TASK ITEM:
The lines to extract begin at the line that contains "Where should I" and run through the last line of the listing; reproduce them exactly, minus any pictures.

========================================

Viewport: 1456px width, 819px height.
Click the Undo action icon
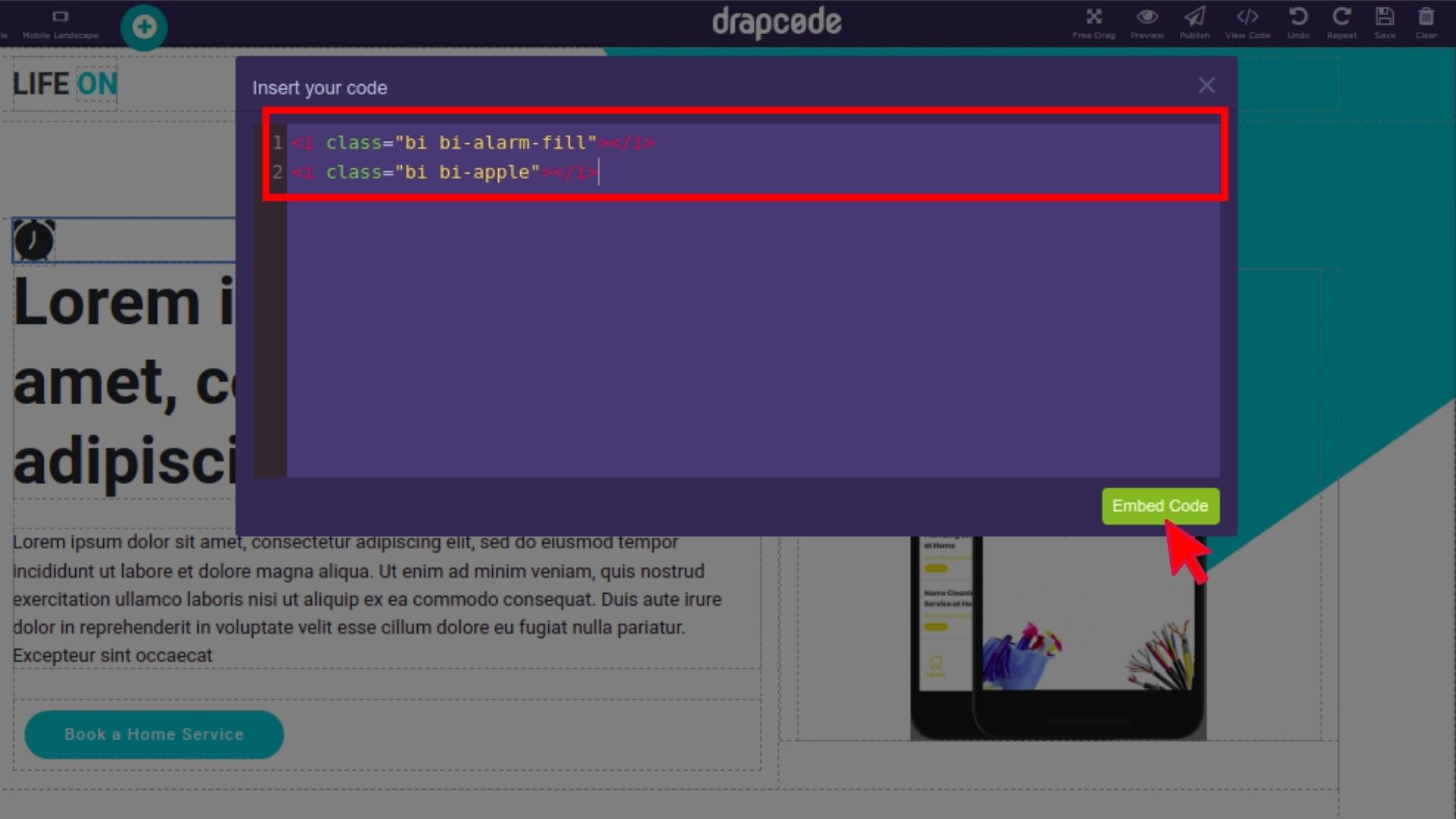(x=1298, y=17)
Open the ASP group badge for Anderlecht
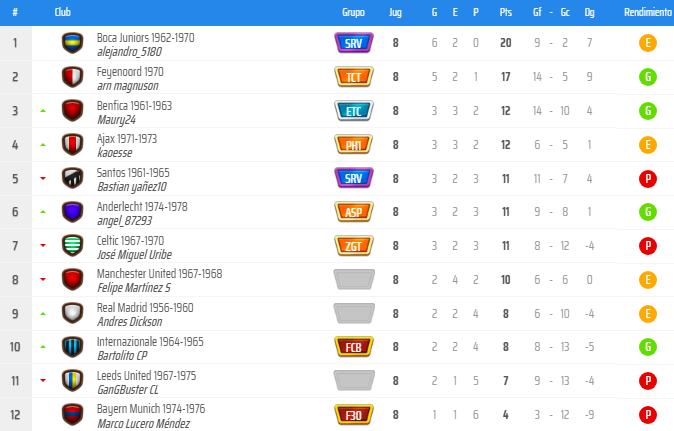674x431 pixels. click(354, 212)
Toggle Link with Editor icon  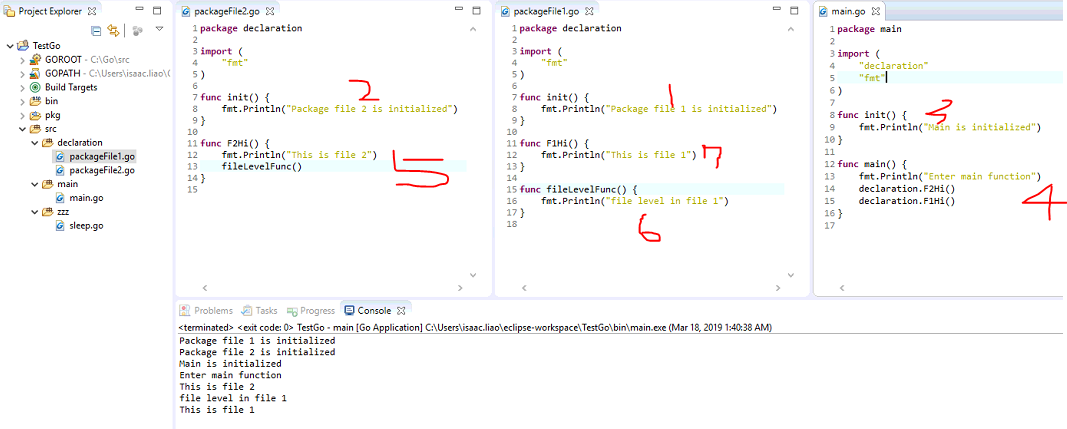click(113, 30)
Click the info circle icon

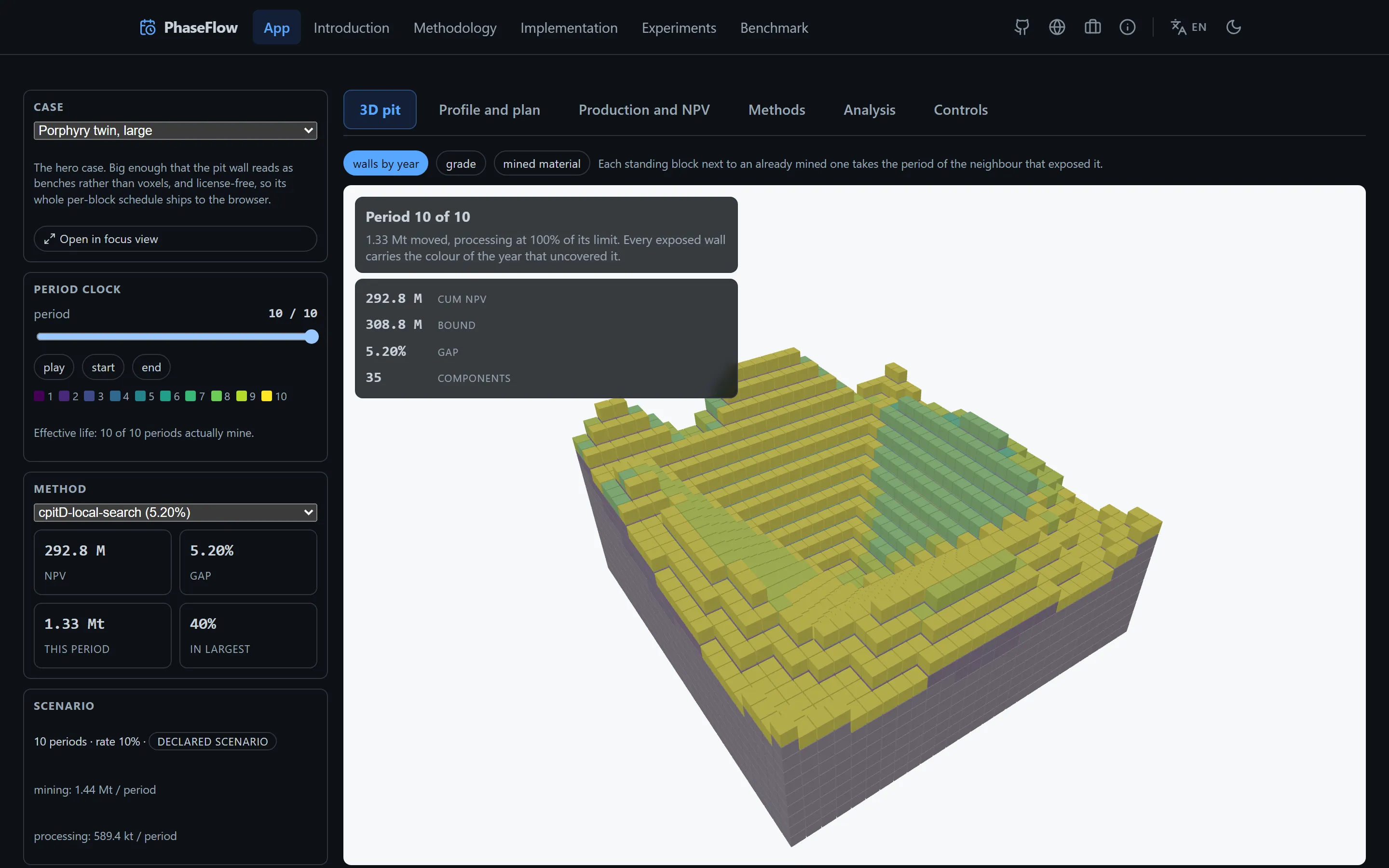[x=1127, y=27]
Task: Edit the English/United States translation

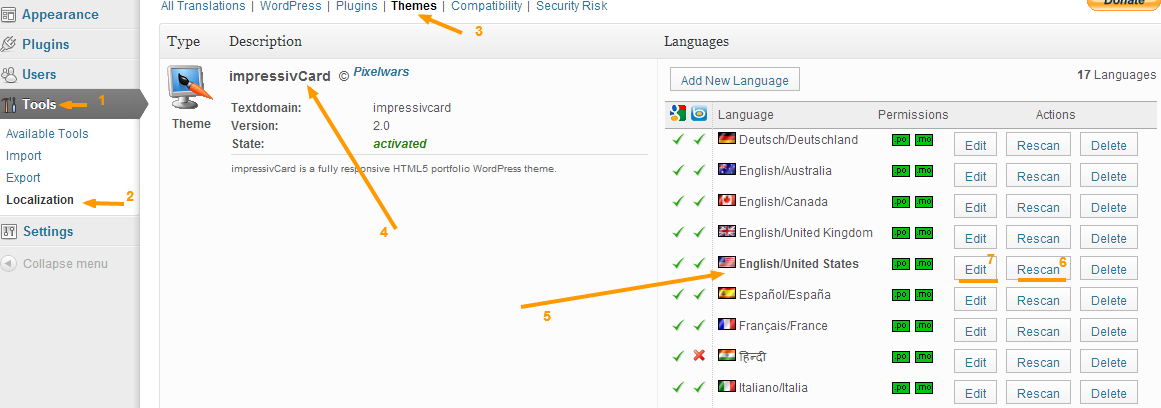Action: point(976,269)
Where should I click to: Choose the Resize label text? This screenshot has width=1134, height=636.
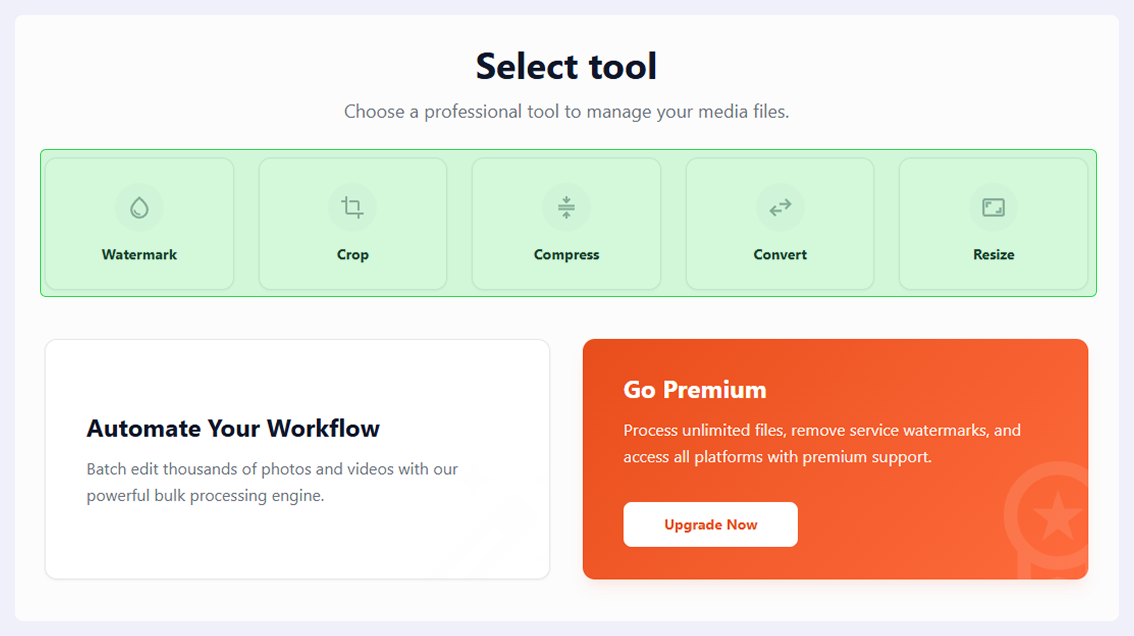tap(993, 255)
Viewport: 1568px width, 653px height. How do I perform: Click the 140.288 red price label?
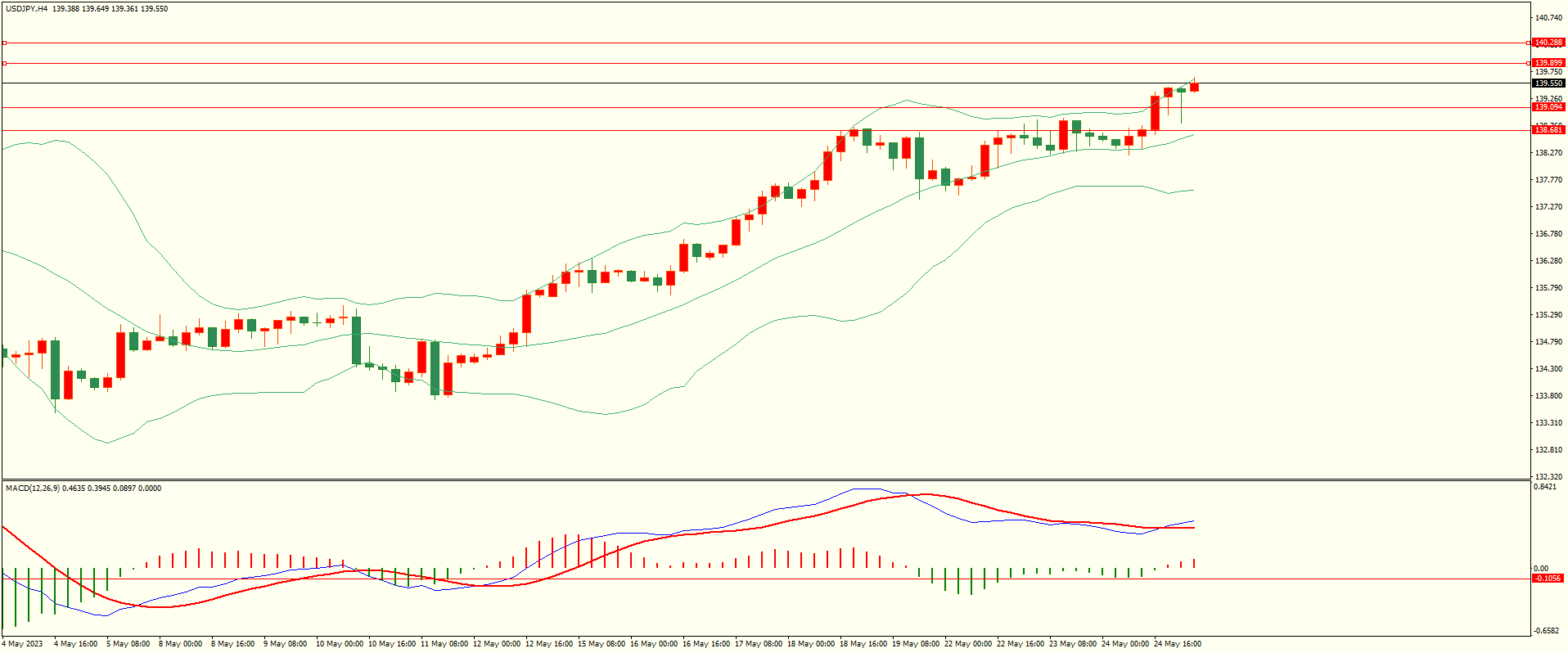(x=1548, y=43)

========================================

SOLUTION BELOW:
Where should I click to: Choose the Resize label text? This screenshot has width=1134, height=636.
tap(993, 255)
Viewport: 1568px width, 653px height. How do I perform: Click the 140.288 red price label?
(x=1548, y=43)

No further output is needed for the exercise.